▸ STATED PROBLEM
Pick out every line of the listing that contains the string "Task", matching case exactly, and copy each one.

▸ DATA ENTRIES
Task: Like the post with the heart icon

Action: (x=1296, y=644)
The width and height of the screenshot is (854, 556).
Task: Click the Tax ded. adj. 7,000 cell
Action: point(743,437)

▸ RESPONSE
Task: Like the post with the heart icon
Task: Click the Tax ded. adj. 7,000 cell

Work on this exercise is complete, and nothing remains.